Vegan::meandist() has a really nice plot method that creates a dendrogram of the mean dissimilarities. How can I incorporate the output into ggplot to have full control over the aesthetics? Here is some sample code using Dune. As an example, I'd like to recreate the dendrogram in ggplot and color each Management level by 'Use' (see factors in Dune.env).
# Species and environmental data
require(vegan)
dune <- read.delim ('https://raw.githubusercontent.com/zdealveindy/anadat-r/master/data/dune2.spe.txt', row.names = 1)
dune.env <- read.delim ('https://raw.githubusercontent.com/zdealveindy/anadat-r/master/data/dune2.env.txt', row.names = 1)
data(dune)
data(dune.env)
dune_dist <- vegdist(dune, method = "bray", na.rm=T)
dissim <- meandist(dune_dist, grouping = dune.env$Management)
plot(dissim)
From ?vegan:::plot.meandist
it is clear hclust
function is used for kind = "dendrogram"
. To recreate:
zz <- hclust(as.dist(dissim), method = "average") #use desired method, "average" is the default in vegan:::plot.meandist
Now to visualize the tree using ggplot:
library(ggdendro)
create a data.frame from the tree:
dd <- as.dendrogram(zz)
dd <- dendro_data(zz)
get the diagonal elements from the dissimilarity matrix since they represent within-cluster variability (see @Jari Oksanens comments bellow):
data.frame(diag = diag(dissim)) %>%
rownames_to_column("label") -> dissim_diag
dissim_diag
label diag
1 BF 0.4159972
2 HF 0.4418115
3 NM 0.6882438
4 SF 0.5813015
now there is a need to change segment data so the leaves do not end at 0 but at the appropriate distance.
segment(dd)
x y xend yend
1 1.875 0.7412760 1.00 0.7412760
2 1.000 0.7412760 1.00 0.0000000
3 1.875 0.7412760 2.75 0.7412760
4 2.750 0.7412760 2.75 0.5960416
5 2.750 0.5960416 2.00 0.5960416
6 2.000 0.5960416 2.00 0.0000000
7 2.750 0.5960416 3.50 0.5960416
8 3.500 0.5960416 3.50 0.4736637
9 3.500 0.4736637 3.00 0.4736637
10 3.000 0.4736637 3.00 0.0000000
11 3.500 0.4736637 4.00 0.4736637
12 4.000 0.4736637 4.00 0.0000000
In other words where x is a whole number and yend is 0 we need to change the yend to the appropriate distance. The following code accomplishes this in two joins. First join adds the label(dd)

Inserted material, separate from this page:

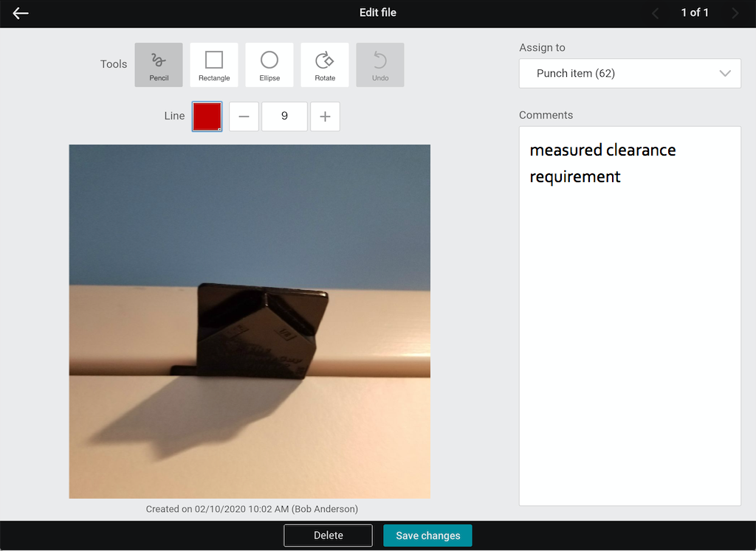The width and height of the screenshot is (756, 551).
Task: Choose the Ellipse markup tool
Action: [269, 65]
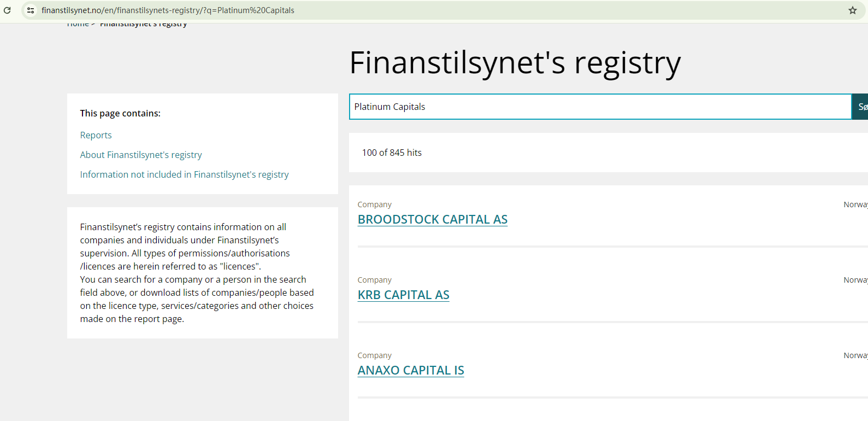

data and the second join adds dissim_diag
data to the segment data:
segment_data <- segment(dd) %>%
left_join(
label(dd),
by = c("xend" = "x",
"yend" = "y")) %>%
left_join(dissim_diag) %>%
mutate(yend = pmax(yend, diag, na.rm = TRUE)) #use as yend whichever is higher yend or diag, ignoring NA.
segment_data
x y xend yend label diag
1 1.875 0.7412760 1.00 0.7412760 <NA> NA
2 1.000 0.7412760 1.00 0.6882438 NM 0.6882438
3 1.875 0.7412760 2.75 0.7412760 <NA> NA
4 2.750 0.7412760 2.75 0.5960416 <NA> NA
5 2.750 0.5960416 2.00 0.5960416 <NA> NA
6 2.000 0.5960416 2.00 0.5813015 SF 0.5813015
7 2.750 0.5960416 3.50 0.5960416 <NA> NA
8 3.500 0.5960416 3.50 0.4736637 <NA> NA
9 3.500 0.4736637 3.00 0.4736637 <NA> NA
10 3.000 0.4736637 3.00 0.4159972 BF 0.4159972
11 3.500 0.4736637 4.00 0.4736637 <NA> NA
12 4.000 0.4736637 4.00 0.4418115 HF 0.4418115
A similar manipulation is needed to create appropriate label cooridnates:
text_data <- label(dd) %>%
left_join(dissim_diag) %>%
mutate(y = diag,
group = factor(rep(c("one", "two"), 2))) #just some random groups to color by
Now the actual plot:
ggplot(segment_data) +
geom_segment(aes(x = x,
y = y,
xend = xend,
yend = yend)) +
theme_dendro() +
theme(axis.line.y = element_line(),
axis.ticks.y = element_line(),
axis.text.y = element_text()) +
geom_text(aes(x = x,
y = y,
label = label,
color = group),
angle = -90, hjust = 0,
data = text_data)
Kudos to @Jari Oksanens for his comments!